*Extrait source*

La formation des laïcs revêt une importance déterminante
pour l'avenir de l'Eglise. En effet, elle a «comme objectif fondamental la découverte
toujours plus claire de leur vocation personnelle et la disposition toujours plus
grande à la vivre dans l'accomplissement de leur propre mission» (Exhortation apostolique
Christifideles laici, n. 58). Je vous invite à porter une attention particulière à
la formation doctrinale et spirituelle des jeunes et des personnes appelées à prendre
des responsabilités à tous les niveaux et dans tous les domaines de la vie sociale.
Dans un monde qui a besoin de retrouver des repères et des raisons d'espérer, l'enseignement
de la doctrine sociale de l'Eglise permettra de préparer aux tâches politiques, économiques
et sociales des chrétiens aptes à être des témoins actifs du Christ dans leurs milieux
de vie et à participer efficacement à l'édification de la Nation.
Parmi les
laïcs engagés de façon particulière au service de la communauté, je salue et je félicite
les catéchistes, dont je connais la générosité, ainsi que leurs familles. Ils sont
pour vous et pour les prêtres des collaborateurs irremplaçables dans l'apostolat.
De nos jours, les changements en cours dans l'Eglise comme dans la société exigent
pour chacun d'eux une préparation doctrinale et pédagogique approfondie ainsi qu'un
constant renouvellement spirituel et apostolique. Je souhaite que, dans leur tâche
si déterminante pour l'implantation et l'expansion de l'Eglise, ils manifestent un
sentiment toujours plus grand de leur appartenance à la communauté ecclésiale et de
la dignité de leur fonction.
7. Nombreuses et de tous ordres sont les menaces
qui aujourd'hui pèsent sur la famille africaine et sur ses fondements, atteignant
ainsi la cohésion de la société tout entière, car elle est un pilier irremplaçable
de l'édifice social. «Du point de vue pastoral, cela constitue un réel défi, étant
donné les difficultés d'ordre politique, économique, social et culturel auxquelles
les foyers doivent faire face en Afrique, dans le cadre des mutations importantes
de la société contemporaine» (Ecclesia in Africa, n. 80). Il est donc essentiel d'encourager
les catholiques à travailler de toutes leurs forces à préserver et à promouvoir les
valeurs fondamentales de la famille. Les fidèles doivent avoir en haute considération
la dignité du mariage chrétien, qui reflète et réalise l'amour du Christ pour son
Eglise. C'est pourquoi on doit enseigner clairement la vérité sur le mariage et la
famille tels que Dieu les a établis, rappelant notamment que l'amour que se portent
l'époux et l'épouse est unique et indissoluble, et que, grâce à sa stabilité, le mariage
contribue à la pleine réalisation de leur vocation humaine et chrétienne.

*Données fournies*
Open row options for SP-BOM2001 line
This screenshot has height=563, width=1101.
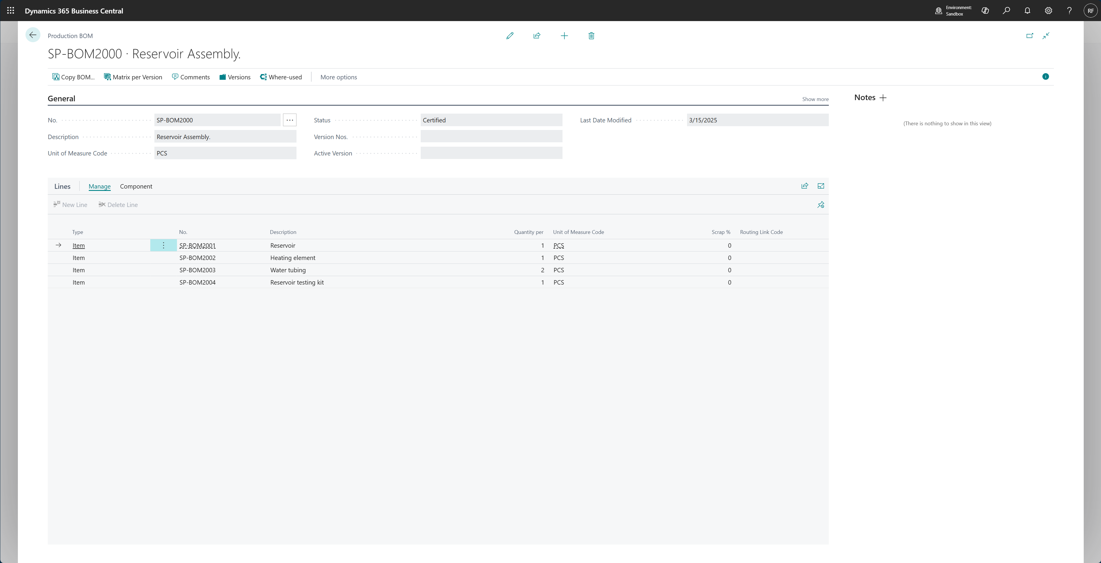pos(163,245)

---

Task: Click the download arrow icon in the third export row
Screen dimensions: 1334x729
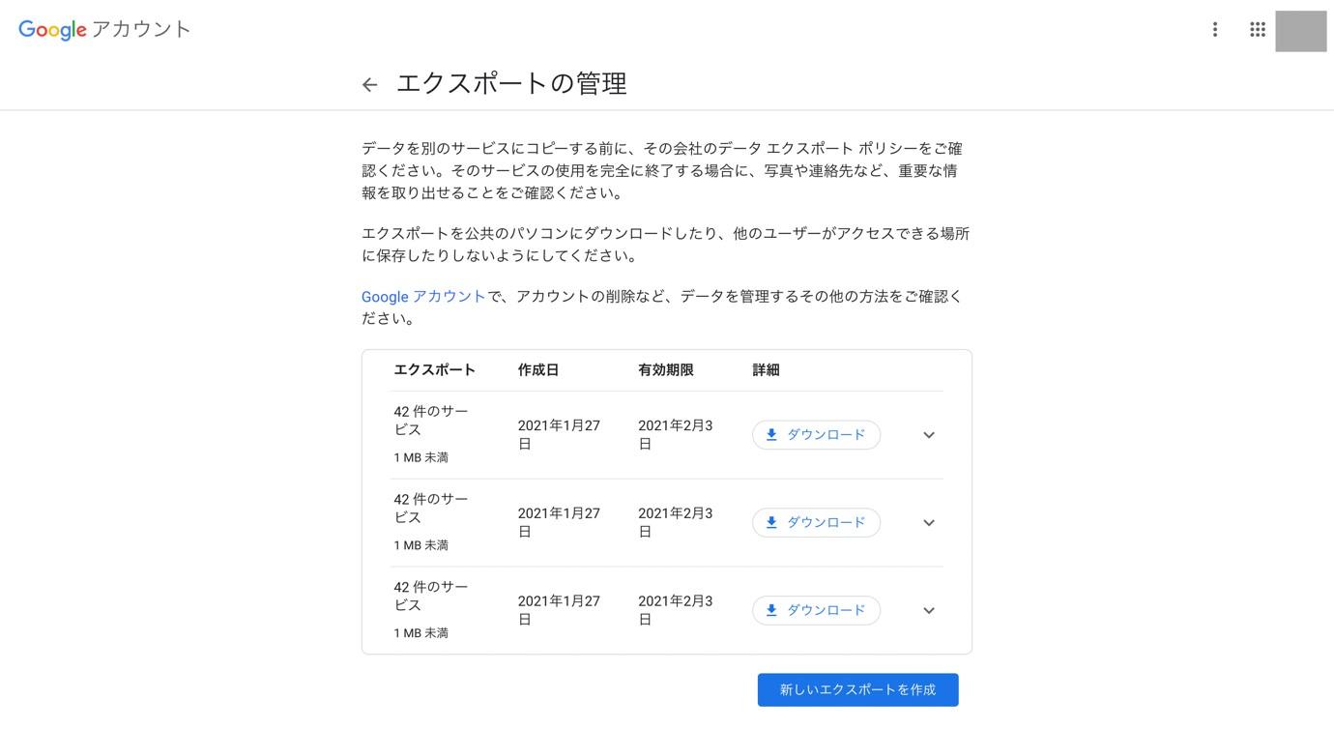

*Objectif*
Réécris sous forme de liste le paragraphe de l'extrait qui commence par « Parmi les laïcs engagés », en conservant ses faits principaux. Il n'est pas nécessaire de consulter les lignes.

*Réponse rédigée*
- Salut et félicitations adressés aux catéchistes, dont la générosité est connue, ainsi qu'à leurs familles.
- Les catéchistes sont des collaborateurs irremplaçables dans l'apostolat, pour les destinataires et pour les prêtres.
- Les changements en cours dans l'Église et dans la société exigent pour chacun d'eux une préparation doctrinale et pédagogique approfondie ainsi qu'un renouvellement spirituel et apostolique constant.
- Leur tâche est déterminante pour l'implantation et l'expansion de l'Église.
- Le souhait est qu'ils manifestent un sentiment toujours plus grand de leur appartenance à la communauté ecclésiale et de la dignité de leur fonction.